AIP rates more than 550 charities, and boasts that its reviews are the toughest in the industry. The watchdog's reports are more in-depth than its rivals and go beyond the information the groups report to the IRS through its Form 990 because charity accounting rules give organizations lots of leeway. As AIP notes on its website, " ... (we) make adjustments to better reflect the goals of most donors who want their cash donations to be used efficiently. We do not allow charities to count the funds they spend on direct mail or telemarketing in their program spending, or to include large amounts of undisclosed and often overvalued donated goods in their expenses, even if their accountants allow them to do so."
Charities may be unfairly penalized for complying with complex accounting rules under ratings that are derived from financial calculations derived from data the organizations report to the federal government, according to AIP. Other experts in the non-profit world expressed similar sentiments.
In determining its list of the worst-run charities, 24/7 Wall St. relied on the AIP's ratings.
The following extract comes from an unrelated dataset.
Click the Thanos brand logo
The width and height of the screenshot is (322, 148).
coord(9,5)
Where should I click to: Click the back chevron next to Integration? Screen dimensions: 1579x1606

We also considered data from Charity Navigator and BBB along with media reports. The charities on the list were either rated "F" by AIP or were held in low regard by other raters. Moreover, they were heavily dependent on telemarketers for their fund-raising.
Though most non-profits are run by responsible managements and boards of directors, a select few are not. One way that these organizations get tripped up is because of nepotism. Though having family members working in the same organization is not necessarily a bad thing, it can be a warning sign.
"It's definitely a red flag" says AIP analyst Laurie Styron in an interview. "It crowds out the best available people from landing jobs based on their merits. It promotes a lack of oversight."
There is no better poster child for nepotism and mismanagement run amok than Feed the Children, which reportedly collects $1 billion and became famous for its gut-wrenching TV commercials and rated "F" by AIP for years.
In 2009, Feed the Children fired Larry Jones who founded the charity 30 years earlier after he admitted to installing hidden microphones in the offices of three executives who opposed to him. He is fighting for his job back and the charity has struck back claiming that Jones took kickbacks from vendors, kept a hidden stash of pornography in his office and gave himself and his wife, who also worked for Feed the Children, unauthorized raises. His daughter Larri was fired in August. Son Allen has filed a defamation suit against his sister and several board members because she said he was bipolar during a Feed the Children board meeting. A federal appeals court recently ruled against him. Though Allen Jones didn't work for the charity, its board Feed The Children has accused him in a lawsuit of taking materials from a charity food distribution warehouse in Elkhart, Ind, according to the Oklahoman newspaper.
Members of 24/7 Wall St. list of mismanaged charities all solicit donations nationally and all are either poorly rated or not held in high regard by the charity raters. The fact that some of these charities operate as if they were family businesses should make donors cautious.